Judge Andrew Banks didn't buy it. He ordered the school district to approve the petition and start collecting charter school proposals. He went back to the school performance scores before the evaluations were suspended and found them wanting. And he did his own review of parents' signatures and found them to meet the required threshold.
This is not some group of privileged conservative parents trying to use the law to break free from the public school system on the altar of privatization. Palm Lane is heavily attended by minority students (85 percent Hispanic) who are learning English. The public school system has failed them, and now their parents are demanding it be fixed. From the Orange County Register:
"When I received the news, I'm crying for a little time," said Cecilia Ochoa, a parent of two Palm Lane Elementary School students and one of the lead petitioners in what is believed to the first use of the so-called Parent Trigger Law in Orange County. "I'm so very happy, and all my community is happy too."

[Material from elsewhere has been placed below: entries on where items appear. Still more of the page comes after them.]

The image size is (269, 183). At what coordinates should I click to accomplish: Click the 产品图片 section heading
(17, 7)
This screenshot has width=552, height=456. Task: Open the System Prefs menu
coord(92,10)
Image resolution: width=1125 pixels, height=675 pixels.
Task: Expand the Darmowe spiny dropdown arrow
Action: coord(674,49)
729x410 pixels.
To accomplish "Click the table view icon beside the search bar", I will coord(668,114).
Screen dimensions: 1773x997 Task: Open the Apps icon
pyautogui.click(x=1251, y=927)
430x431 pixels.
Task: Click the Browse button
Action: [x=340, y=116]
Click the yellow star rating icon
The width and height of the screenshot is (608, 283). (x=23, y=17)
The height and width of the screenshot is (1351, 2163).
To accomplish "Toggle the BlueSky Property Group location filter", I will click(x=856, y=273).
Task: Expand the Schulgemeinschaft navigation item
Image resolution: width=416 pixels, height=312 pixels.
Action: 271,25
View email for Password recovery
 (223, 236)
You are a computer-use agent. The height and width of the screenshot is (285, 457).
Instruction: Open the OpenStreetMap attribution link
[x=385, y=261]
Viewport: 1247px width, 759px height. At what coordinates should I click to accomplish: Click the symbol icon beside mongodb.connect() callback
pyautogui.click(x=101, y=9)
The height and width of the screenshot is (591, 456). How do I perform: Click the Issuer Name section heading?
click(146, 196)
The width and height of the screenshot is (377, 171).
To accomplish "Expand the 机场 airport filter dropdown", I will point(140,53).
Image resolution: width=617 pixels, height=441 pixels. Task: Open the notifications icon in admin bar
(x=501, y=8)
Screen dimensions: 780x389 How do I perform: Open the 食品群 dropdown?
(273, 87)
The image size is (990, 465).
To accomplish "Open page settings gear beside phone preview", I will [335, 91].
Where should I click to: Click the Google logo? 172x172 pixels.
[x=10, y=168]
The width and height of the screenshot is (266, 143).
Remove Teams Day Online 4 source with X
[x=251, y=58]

California's parent-trigger law requires that the new charter school accept all the previous students, assuming they want to remain there, so any argument that charter schools get to "pick" their students in order to game test scores simply doesn't apply here. The transition to a charter school doesn't guarantee success, but being able to actually shop around to decide which program will oversee their kids' education gives parents more control and more choice over their fates, which at least improves the chances of a better outcome.